Saved entries:
--------------------

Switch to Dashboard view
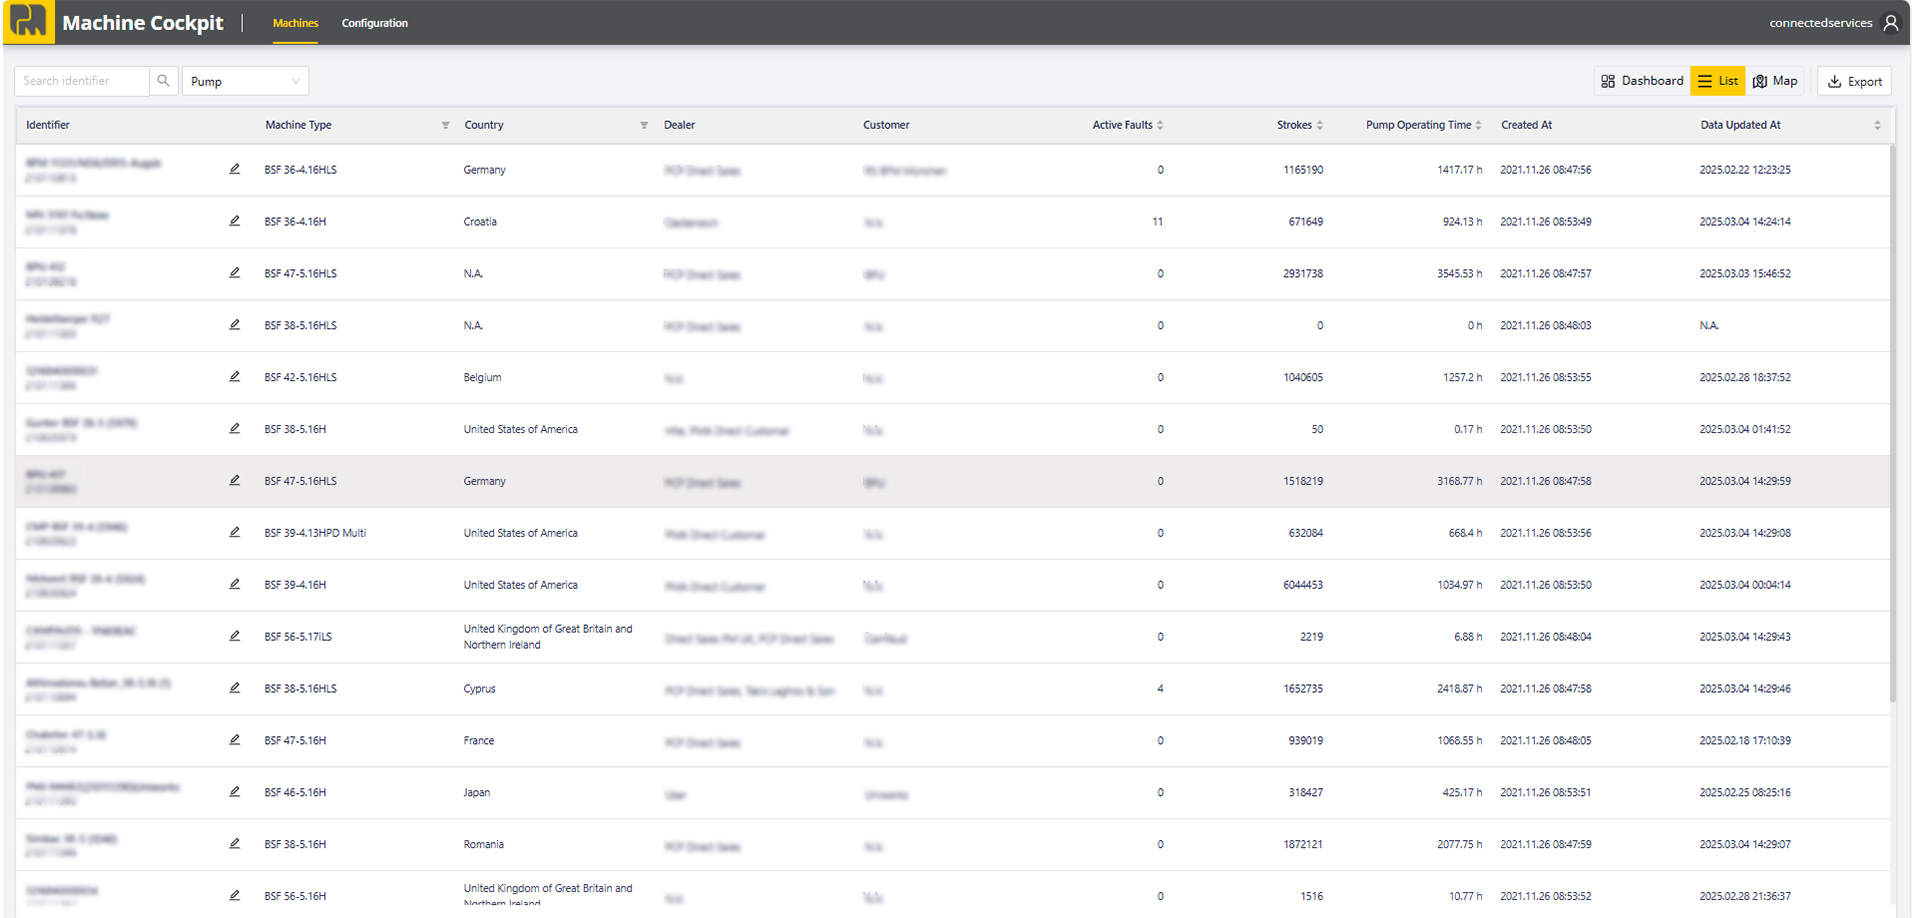 click(x=1642, y=81)
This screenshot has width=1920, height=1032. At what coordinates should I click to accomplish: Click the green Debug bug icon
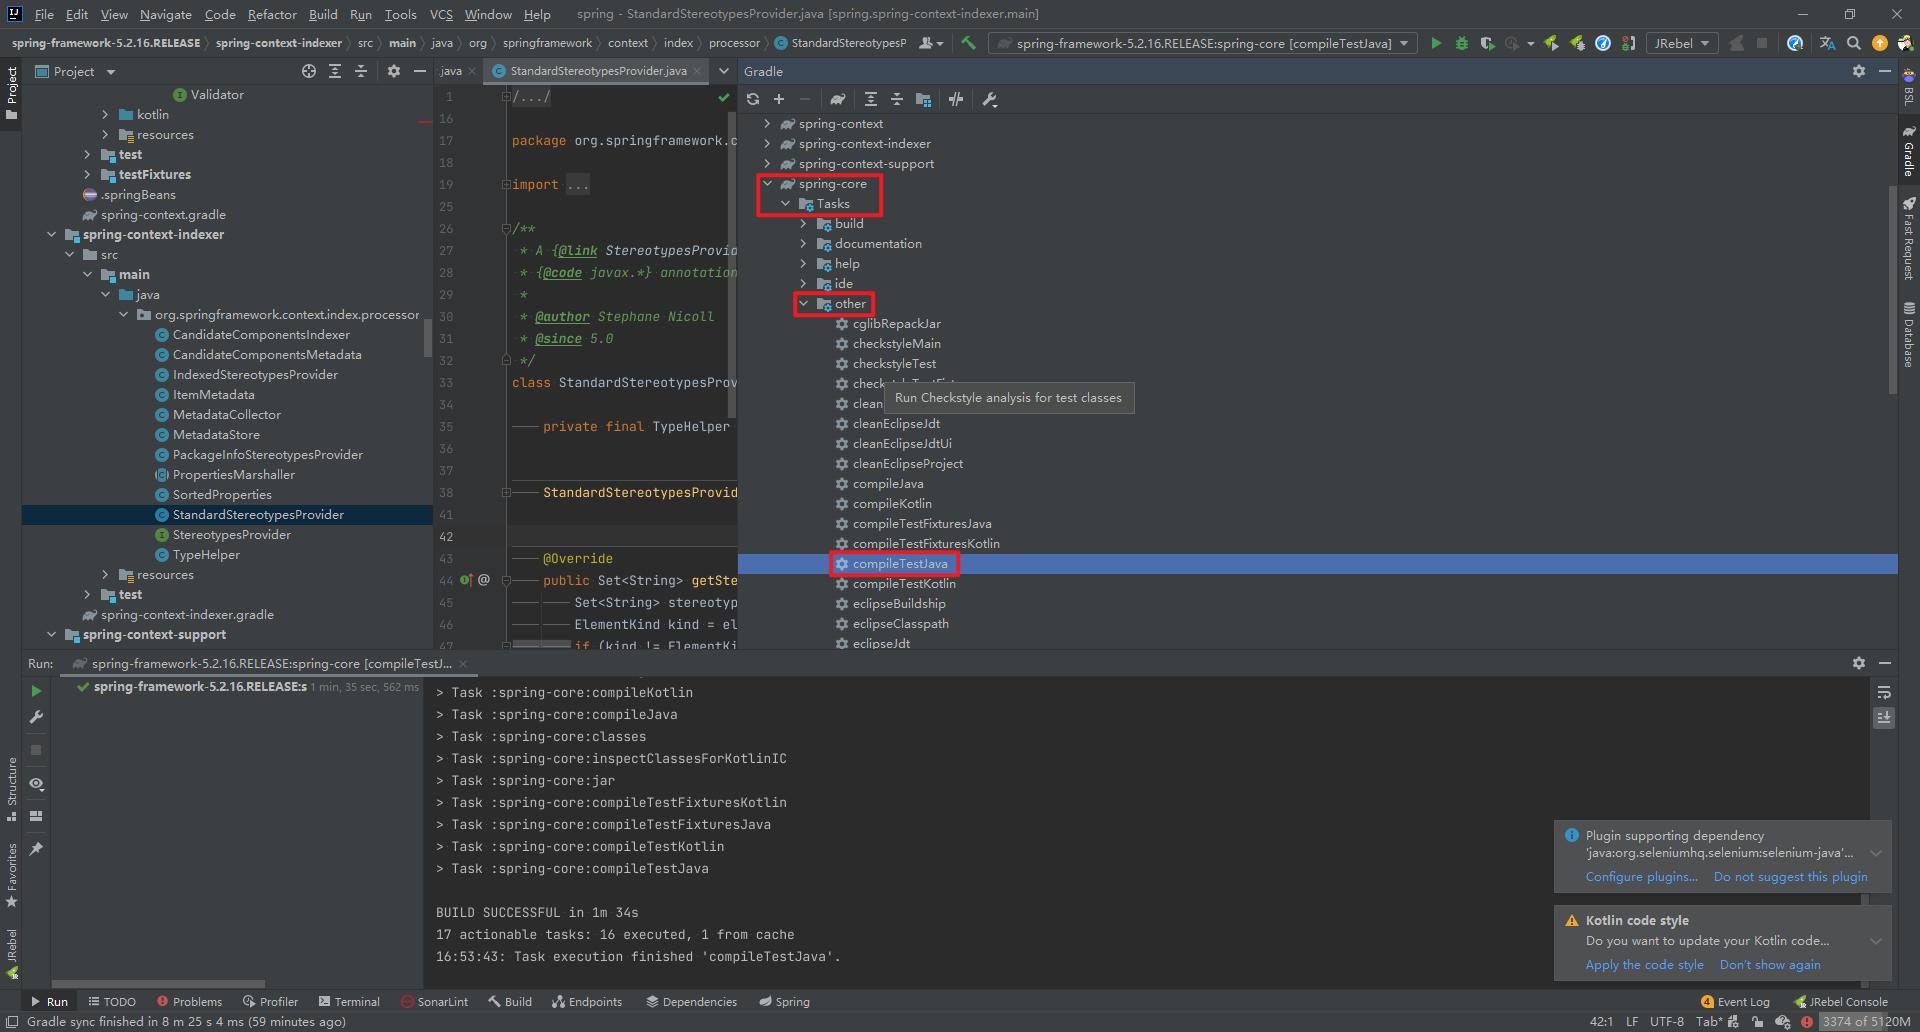(x=1461, y=43)
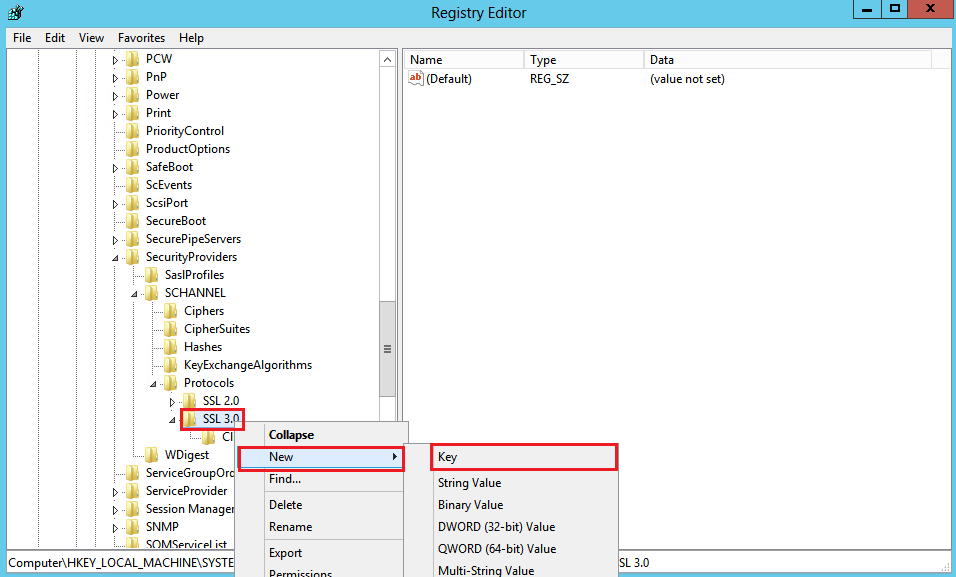
Task: Click Delete in the context menu
Action: point(285,505)
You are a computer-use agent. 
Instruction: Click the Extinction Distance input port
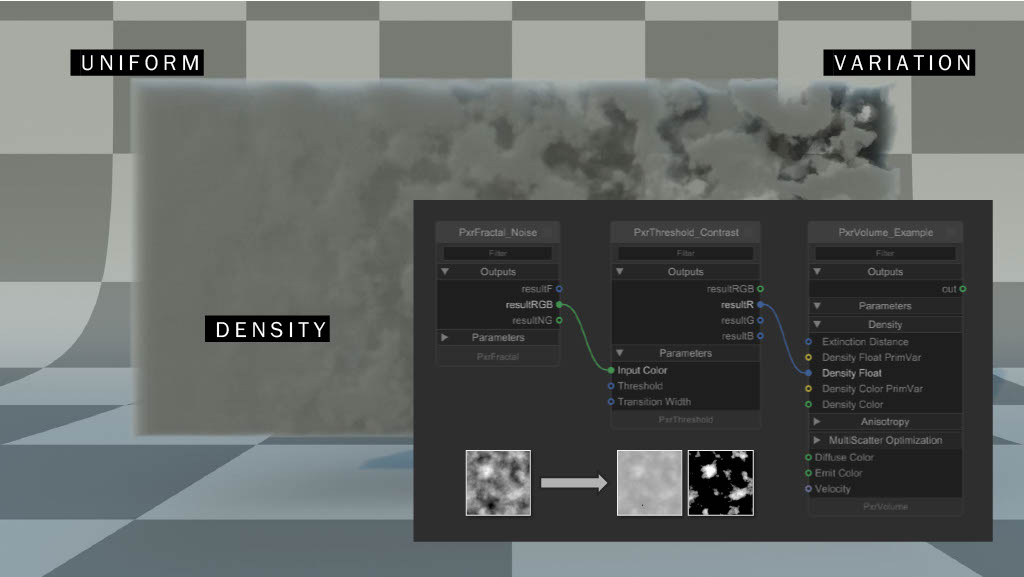pyautogui.click(x=808, y=342)

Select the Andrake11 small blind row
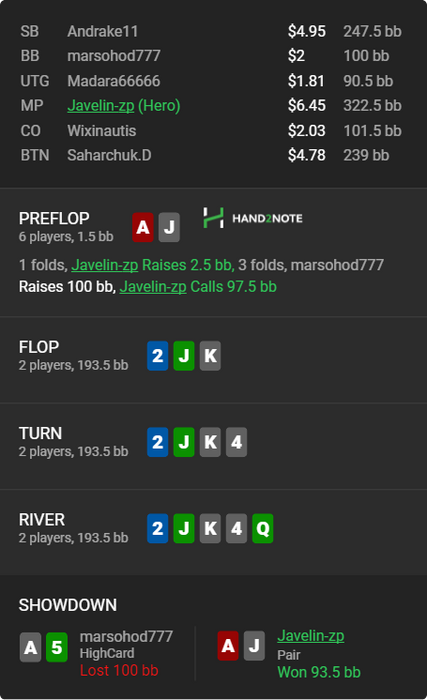coord(211,31)
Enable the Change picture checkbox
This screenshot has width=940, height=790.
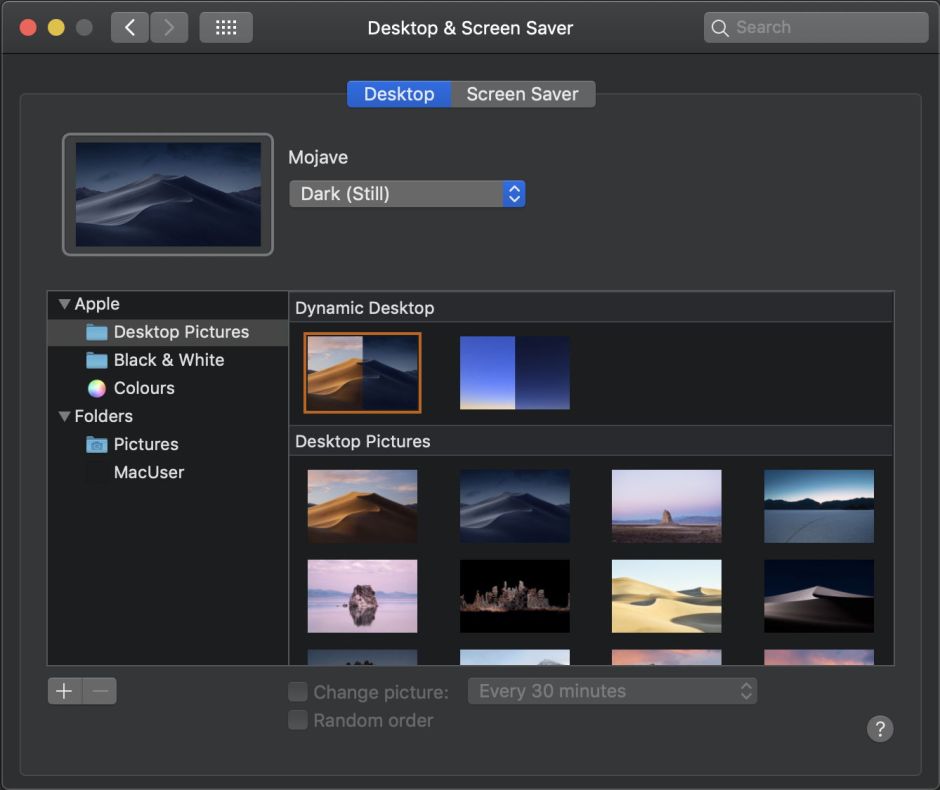point(297,691)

--------------------

**Problem statement**
From the records given above, reproduce all text exactly and exclude each picture.

**Solution for this problem**
Switch to Dashboard view
 click(x=1642, y=81)
This screenshot has width=1920, height=1032. At what coordinates should I click to accomplish: Click the green Debug bug icon
(x=1461, y=43)
Task: Click Delete in the context menu
Action: point(285,505)
You are a computer-use agent. 
Instruction: Click the Extinction Distance input port
pyautogui.click(x=808, y=342)

Select the Andrake11 small blind row
coord(211,31)
Enable the Change picture checkbox
This screenshot has width=940, height=790.
point(297,691)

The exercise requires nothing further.